Women are bolstering the high-end watch business
Hublot Chief Executive Officer: “You have three good reasons to work on this population”
Ladies watches is a market worth $3.9 billion last year and set to grow 30 percent between 2010 and 2015, excluding inflation, according to researcher Euromonitor.
“Women are buying more than men, women are buying more often than men and women are very influential over men, so you have three good reasons to work on this population,” Hublot Chief Executive Officer Jean-Claude Biver said in an interview. Hublot, bought by LVMH Moet Hennessy Louis Vuitton SA in 2008, aims to present the one-of-a-kind $5 million watch next year.
Hublot, which sold a $3 million diamond-laden Big Bang model within a day this year, is upping the ante by creating its most expensive timepiece ever, encrusting it with as many as 300 carats of diamonds to grab the attention of its new target market: ladies’ watches.

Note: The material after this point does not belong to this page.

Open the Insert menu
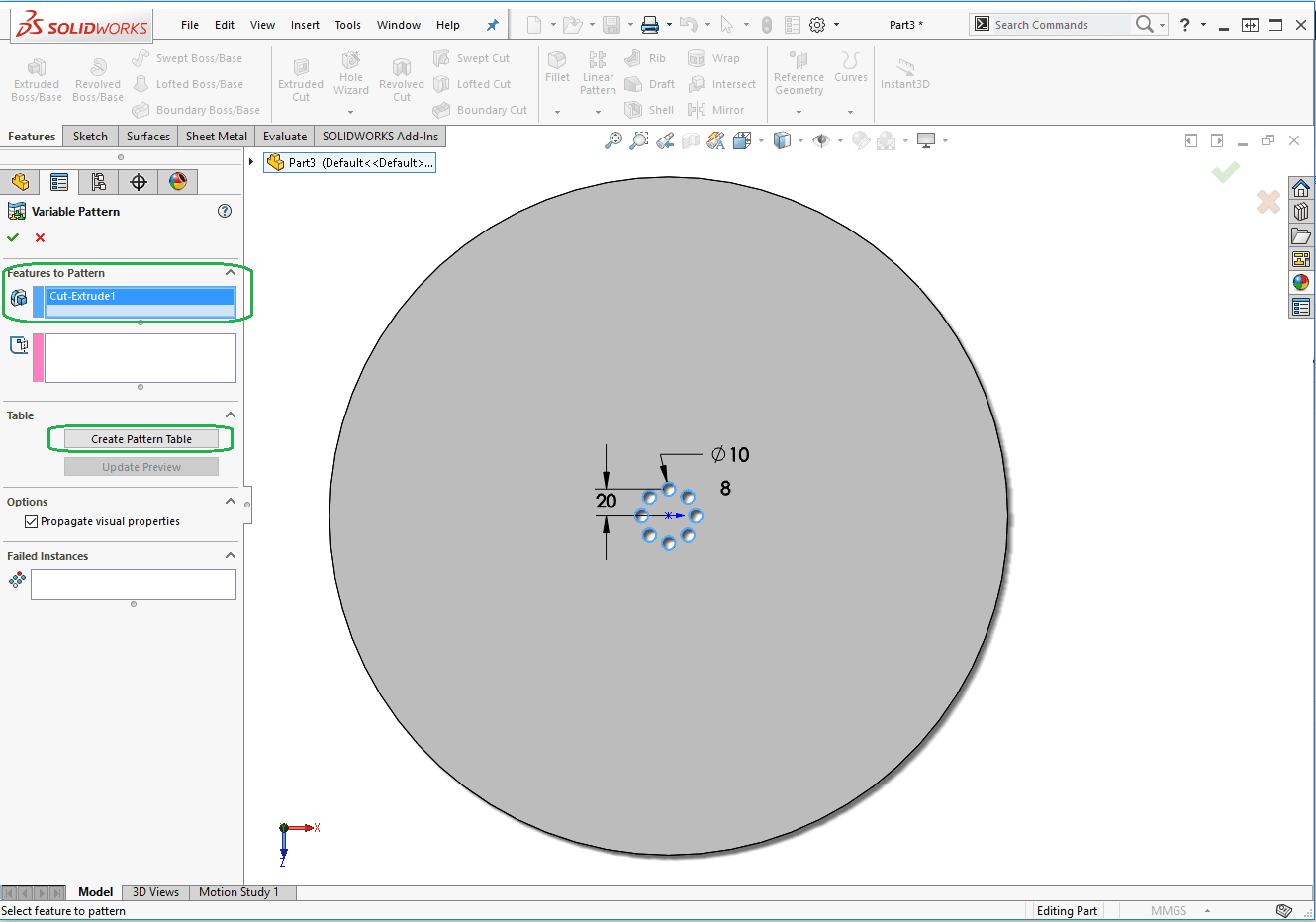pyautogui.click(x=305, y=25)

Wealthy females snapping up bespoke $1 million pieces will help drive revenue growth of about 30 percent this year, Jean-Claude Biver said. While luxury stocks including LVMH hit one-year lows this month on concern that purchases from new millionaires in China may slow, Biver sees “no thunderstorm on the sea” for the industry in 2012. Women are bolstering its business, much of which has traditionally come from selling large, sporty watches to men.
As women increasingly see watches as an investment, Swatch Group AG’s Omega last year introduced its Ladymatic self-winding watches, which sell for as much as $42,700, while Patek Philippe started selling a ladies’ chronograph in rose gold this year for about $478,000.